SELECTED TEXT Block Start

They recorded it in Sweden, with the help of producer David Hentschel, whom they’d worked with regularly before. He’d come to prominence in the music world being a studio engineer and playing synthesizer for Elton John on Goodbye Yellow Brick Road.

Sweden was new for them, but not the idea of recording on “the continent”; they’d made their last couple of studio records in the Netherlands and most of their previous live one in France. By all reports they quite enjoyed the process and found it one of their easiest records to make.

There were little nods to the band’s early days, like the 10 minute piece “Duke’s Travels/Duke’s End” which ends the record, and a loose – very loose – concept to the album about a guy called “Albert” who went by the nickname “duke”, for the most part it was a solid collection of relatively smart, catchy pop tunes.

That might have been a change for the fans, but evidently it was a good one… and the number of fans increased as well. It became the first #1 album for them at home and in Canada as well and in the U.S. it got to #11, likewise their best showing to date. The first single, “Turn it on Again” made it to #8 in the UK and Italy, and deserved a bit better fate over here where it just missed the top 40. However, “Misunderstanding” (which probably set the template for Collins’ work of the following five years) scored them their first American top 20 hit and zoomed to #1 in Canada, while flopping in their homeland.

Critics by and large saw the “new” Genesis as an enjoyable, possibly “new and improved” one. Smash Hits in the UK gave it a so-so 6 out of 10 but Sounds there rated it 4-star, saying Collins sounded “more convincing” than before and that “no Genesis fan could be disappointed.” Rolling Stone found it to have a “refreshing urgency” and singled out “Turn it on Again” as “vibrant rock and roll.” Years later, allmusic gave it 4-stars and called it a “major leap forward” for the band and when they “leaped into the fray” of being pop stars. The ’80s were kind to Genesis, as a band, and Collins solo as well as Mike Rutherford’s spin-off, Mike + The Mechanics.

SELECTED TEXT Block End
DATA EXCERPTS Block Start

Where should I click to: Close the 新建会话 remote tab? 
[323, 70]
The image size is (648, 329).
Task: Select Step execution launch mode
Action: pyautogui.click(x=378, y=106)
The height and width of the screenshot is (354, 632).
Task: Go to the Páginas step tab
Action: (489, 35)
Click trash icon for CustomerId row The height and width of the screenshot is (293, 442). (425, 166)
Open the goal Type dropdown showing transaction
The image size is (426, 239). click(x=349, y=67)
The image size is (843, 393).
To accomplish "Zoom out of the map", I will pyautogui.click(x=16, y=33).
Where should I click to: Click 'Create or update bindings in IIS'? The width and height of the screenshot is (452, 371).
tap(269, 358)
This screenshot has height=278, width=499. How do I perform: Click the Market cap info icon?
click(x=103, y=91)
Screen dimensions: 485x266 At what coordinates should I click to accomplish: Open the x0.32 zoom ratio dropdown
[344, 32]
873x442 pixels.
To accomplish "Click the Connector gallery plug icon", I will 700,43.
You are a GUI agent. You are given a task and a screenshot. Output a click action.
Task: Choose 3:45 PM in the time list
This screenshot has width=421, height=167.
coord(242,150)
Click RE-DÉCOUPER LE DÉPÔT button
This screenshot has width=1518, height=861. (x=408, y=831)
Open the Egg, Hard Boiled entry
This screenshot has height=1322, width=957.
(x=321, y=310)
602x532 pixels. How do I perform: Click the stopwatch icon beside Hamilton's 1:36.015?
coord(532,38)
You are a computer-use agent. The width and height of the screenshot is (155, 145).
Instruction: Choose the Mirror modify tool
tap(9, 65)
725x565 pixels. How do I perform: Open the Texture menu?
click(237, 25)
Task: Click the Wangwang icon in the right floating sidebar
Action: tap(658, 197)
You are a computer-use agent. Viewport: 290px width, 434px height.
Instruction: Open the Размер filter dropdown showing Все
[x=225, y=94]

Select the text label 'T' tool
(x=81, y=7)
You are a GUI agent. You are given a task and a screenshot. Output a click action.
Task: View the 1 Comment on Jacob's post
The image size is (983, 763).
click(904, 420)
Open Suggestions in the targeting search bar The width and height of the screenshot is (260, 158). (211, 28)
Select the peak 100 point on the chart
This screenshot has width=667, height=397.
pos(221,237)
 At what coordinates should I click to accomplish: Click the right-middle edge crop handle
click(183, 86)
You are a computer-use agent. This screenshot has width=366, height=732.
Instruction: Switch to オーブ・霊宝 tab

DATA EXCERPTS Block End

> [EXERCISE TASKS]:
a - Echo a stretch of the Genesis piece word for word: begin at the words "Sweden was new" and stop after "records to make.".
b - Proceed with the Genesis piece, writing on from its final sentence.
You won't need the material for any of this.

> [SET OF ANSWERS]:
a -
Sweden was new for them, but not the idea of recording on “the continent”; they’d made their last couple of studio records in the Netherlands and most of their previous live one in France. By all reports they quite enjoyed the process and found it one of their easiest records to make.

b -
But, as they say, “all good things must come to an end” and Genesis finally called it quits yesterday, performing what they say will be their last-ever show, in London. Peter Gabriel was in attendance but didn’t join them in the show. Of course, Collins’ health has suffered of late and he no longer can drum, and in fact has trouble standing up, so perhaps it’s time for them to stop and look back at their catalog…and maybe say “Turn it On Again!”


February 11 – Apparently That Wasn’t All For Genesis

Just there biggest hit to date, that’s all. That would describe Genesis and their growing American fanbase; on this day in 1984. “That’s All” hit #6 on Billboard, making it their biggest single to that point in the U.S.

The self-titled album from which it was drawn had been different from previous ones for the Brit trio, in that there was more collaboration and improvising in the studio on songs. It also continued the slow drift away from Prog Rock into pure pop territory that had begun in the ’70s after they’d become a trio. “That’s All” was essentially a simple song written by Phil Collins as an homage to the Beatles, him emulated Ringo’s drumming style on it. The album went on to be their third straight #1 in the UK (notably, it was the fourth studio release since Peter Gabriel left the band and essentially turned the show over to Collins) but opened new doors Stateside for them. As Kerrang put it, Genesis had “traded technical complexity and ingenuity for …more stunning simplicity” .Allmusic liked the “sleek, pulsating pop tune” but Rolling Stone didn’t approve. It gave the album a 2-star rating in a review which found the album “particularly appalling in light of what Genesis shows this trio is capable of.” They did approve of this single though, calling it “engaging” and “pushing the band to new heights of rhythmic expression.”

The song not only hit the American top 10, but rose to #2 on mainstream rock charts there. to the north though, it peaked at #14 in Canada, only their fourth biggest hit of the decade at that point, while in their homeland it got to #16. Of course, it wasn’t all for the band. Genesis would later go on to finally nab a U.S. #1 single three years later with “Invisible Touch” and presently are trying to get a world tour completed – one which has been stalled several times due to the pandemic.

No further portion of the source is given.